■ Instructions for the task: Could you write out each of the records below exactly?

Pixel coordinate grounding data
====================

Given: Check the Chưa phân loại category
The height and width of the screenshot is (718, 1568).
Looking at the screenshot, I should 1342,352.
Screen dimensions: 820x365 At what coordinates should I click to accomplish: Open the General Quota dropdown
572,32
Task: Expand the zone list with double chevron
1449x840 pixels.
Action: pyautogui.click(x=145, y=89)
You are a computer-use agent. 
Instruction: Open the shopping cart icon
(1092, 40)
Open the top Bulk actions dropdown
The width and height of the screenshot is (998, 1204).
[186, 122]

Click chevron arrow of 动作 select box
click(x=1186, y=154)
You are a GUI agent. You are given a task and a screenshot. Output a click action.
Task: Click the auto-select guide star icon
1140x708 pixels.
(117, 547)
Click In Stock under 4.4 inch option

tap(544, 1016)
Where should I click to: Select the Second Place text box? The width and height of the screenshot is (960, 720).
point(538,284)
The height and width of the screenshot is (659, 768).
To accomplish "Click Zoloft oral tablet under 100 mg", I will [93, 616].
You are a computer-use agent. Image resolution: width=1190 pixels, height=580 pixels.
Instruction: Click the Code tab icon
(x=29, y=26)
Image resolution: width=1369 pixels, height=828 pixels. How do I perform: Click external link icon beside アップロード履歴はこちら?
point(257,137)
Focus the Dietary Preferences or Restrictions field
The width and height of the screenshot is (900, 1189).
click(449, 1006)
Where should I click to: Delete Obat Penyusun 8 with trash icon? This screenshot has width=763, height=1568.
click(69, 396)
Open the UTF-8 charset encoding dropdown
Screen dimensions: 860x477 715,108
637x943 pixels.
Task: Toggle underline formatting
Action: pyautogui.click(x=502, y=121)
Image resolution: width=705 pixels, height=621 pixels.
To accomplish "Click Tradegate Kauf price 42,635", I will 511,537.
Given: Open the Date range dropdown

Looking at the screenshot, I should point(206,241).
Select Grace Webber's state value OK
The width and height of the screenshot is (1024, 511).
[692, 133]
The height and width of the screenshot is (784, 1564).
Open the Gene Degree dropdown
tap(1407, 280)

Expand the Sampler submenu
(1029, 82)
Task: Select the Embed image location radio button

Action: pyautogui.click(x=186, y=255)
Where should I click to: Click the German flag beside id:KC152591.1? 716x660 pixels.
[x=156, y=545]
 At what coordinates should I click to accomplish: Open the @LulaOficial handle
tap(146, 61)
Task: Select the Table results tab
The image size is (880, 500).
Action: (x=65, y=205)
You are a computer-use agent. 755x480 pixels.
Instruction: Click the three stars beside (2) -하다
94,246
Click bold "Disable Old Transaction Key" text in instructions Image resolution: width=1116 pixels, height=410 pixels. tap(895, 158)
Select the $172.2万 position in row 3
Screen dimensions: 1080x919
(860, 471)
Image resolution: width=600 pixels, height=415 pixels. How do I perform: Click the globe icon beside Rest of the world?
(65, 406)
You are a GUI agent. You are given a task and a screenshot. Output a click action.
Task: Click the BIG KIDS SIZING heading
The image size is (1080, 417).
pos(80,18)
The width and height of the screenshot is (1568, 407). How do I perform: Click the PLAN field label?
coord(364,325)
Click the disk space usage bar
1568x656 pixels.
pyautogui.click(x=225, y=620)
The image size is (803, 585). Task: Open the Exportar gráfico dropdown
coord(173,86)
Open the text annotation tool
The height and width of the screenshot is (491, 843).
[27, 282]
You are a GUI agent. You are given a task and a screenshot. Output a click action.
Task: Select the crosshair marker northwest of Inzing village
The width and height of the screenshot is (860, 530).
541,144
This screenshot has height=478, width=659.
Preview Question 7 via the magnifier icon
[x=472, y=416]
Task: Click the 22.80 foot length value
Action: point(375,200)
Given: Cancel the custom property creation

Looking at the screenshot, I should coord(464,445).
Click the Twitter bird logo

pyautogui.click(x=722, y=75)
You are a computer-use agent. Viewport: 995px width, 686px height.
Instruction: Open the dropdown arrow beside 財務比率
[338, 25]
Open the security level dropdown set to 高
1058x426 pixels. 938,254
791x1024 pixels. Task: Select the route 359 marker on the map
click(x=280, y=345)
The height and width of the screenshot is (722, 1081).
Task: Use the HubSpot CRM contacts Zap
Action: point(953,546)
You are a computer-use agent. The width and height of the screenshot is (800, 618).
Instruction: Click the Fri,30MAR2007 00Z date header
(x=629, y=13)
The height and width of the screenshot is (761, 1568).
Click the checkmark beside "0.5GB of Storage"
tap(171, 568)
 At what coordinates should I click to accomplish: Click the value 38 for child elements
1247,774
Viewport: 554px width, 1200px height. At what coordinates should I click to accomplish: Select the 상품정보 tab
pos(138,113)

====================

■ Exercise result:
Given: Check the Chưa phân loại category
The height and width of the screenshot is (718, 1568).
Looking at the screenshot, I should 1342,352.
Screen dimensions: 820x365 At what coordinates should I click to accomplish: Open the General Quota dropdown
572,32
Task: Expand the zone list with double chevron
1449x840 pixels.
Action: pyautogui.click(x=145, y=89)
You are a computer-use agent. 
Instruction: Open the shopping cart icon
(1092, 40)
Open the top Bulk actions dropdown
The width and height of the screenshot is (998, 1204).
[186, 122]

Click chevron arrow of 动作 select box
click(x=1186, y=154)
You are a GUI agent. You are given a task and a screenshot. Output a click action.
Task: Click the auto-select guide star icon
1140x708 pixels.
(117, 547)
Click In Stock under 4.4 inch option

tap(544, 1016)
Where should I click to: Select the Second Place text box? The width and height of the screenshot is (960, 720).
point(538,284)
The height and width of the screenshot is (659, 768).
To accomplish "Click Zoloft oral tablet under 100 mg", I will [93, 616].
You are a computer-use agent. Image resolution: width=1190 pixels, height=580 pixels.
Instruction: Click the Code tab icon
(x=29, y=26)
Image resolution: width=1369 pixels, height=828 pixels. How do I perform: Click external link icon beside アップロード履歴はこちら?
point(257,137)
Focus the Dietary Preferences or Restrictions field
The width and height of the screenshot is (900, 1189).
click(449, 1006)
Where should I click to: Delete Obat Penyusun 8 with trash icon? This screenshot has width=763, height=1568.
click(69, 396)
Open the UTF-8 charset encoding dropdown
Screen dimensions: 860x477 715,108
637x943 pixels.
Task: Toggle underline formatting
Action: pyautogui.click(x=502, y=121)
Image resolution: width=705 pixels, height=621 pixels.
To accomplish "Click Tradegate Kauf price 42,635", I will 511,537.
Given: Open the Date range dropdown

Looking at the screenshot, I should point(206,241).
Select Grace Webber's state value OK
The width and height of the screenshot is (1024, 511).
[692, 133]
The height and width of the screenshot is (784, 1564).
Open the Gene Degree dropdown
tap(1407, 280)

Expand the Sampler submenu
(1029, 82)
Task: Select the Embed image location radio button

Action: pyautogui.click(x=186, y=255)
Where should I click to: Click the German flag beside id:KC152591.1? 716x660 pixels.
[x=156, y=545]
 At what coordinates should I click to accomplish: Open the @LulaOficial handle
tap(146, 61)
Task: Select the Table results tab
The image size is (880, 500).
Action: (x=65, y=205)
You are a computer-use agent. 755x480 pixels.
Instruction: Click the three stars beside (2) -하다
94,246
Click bold "Disable Old Transaction Key" text in instructions Image resolution: width=1116 pixels, height=410 pixels. tap(895, 158)
Select the $172.2万 position in row 3
Screen dimensions: 1080x919
(860, 471)
Image resolution: width=600 pixels, height=415 pixels. How do I perform: Click the globe icon beside Rest of the world?
(65, 406)
You are a GUI agent. You are given a task and a screenshot. Output a click action.
Task: Click the BIG KIDS SIZING heading
The image size is (1080, 417).
pos(80,18)
The width and height of the screenshot is (1568, 407). How do I perform: Click the PLAN field label?
coord(364,325)
Click the disk space usage bar
1568x656 pixels.
pyautogui.click(x=225, y=620)
The image size is (803, 585). Task: Open the Exportar gráfico dropdown
coord(173,86)
Open the text annotation tool
The height and width of the screenshot is (491, 843).
[27, 282]
You are a GUI agent. You are given a task and a screenshot. Output a click action.
Task: Select the crosshair marker northwest of Inzing village
The width and height of the screenshot is (860, 530).
541,144
This screenshot has height=478, width=659.
Preview Question 7 via the magnifier icon
[x=472, y=416]
Task: Click the 22.80 foot length value
Action: point(375,200)
Given: Cancel the custom property creation

Looking at the screenshot, I should coord(464,445).
Click the Twitter bird logo

pyautogui.click(x=722, y=75)
You are a computer-use agent. Viewport: 995px width, 686px height.
Instruction: Open the dropdown arrow beside 財務比率
[338, 25]
Open the security level dropdown set to 高
1058x426 pixels. 938,254
791x1024 pixels. Task: Select the route 359 marker on the map
click(x=280, y=345)
The height and width of the screenshot is (722, 1081).
Task: Use the HubSpot CRM contacts Zap
Action: point(953,546)
You are a computer-use agent. The width and height of the screenshot is (800, 618).
Instruction: Click the Fri,30MAR2007 00Z date header
(x=629, y=13)
The height and width of the screenshot is (761, 1568).
Click the checkmark beside "0.5GB of Storage"
tap(171, 568)
 At what coordinates should I click to accomplish: Click the value 38 for child elements
1247,774
Viewport: 554px width, 1200px height. At what coordinates should I click to accomplish: Select the 상품정보 tab
pos(138,113)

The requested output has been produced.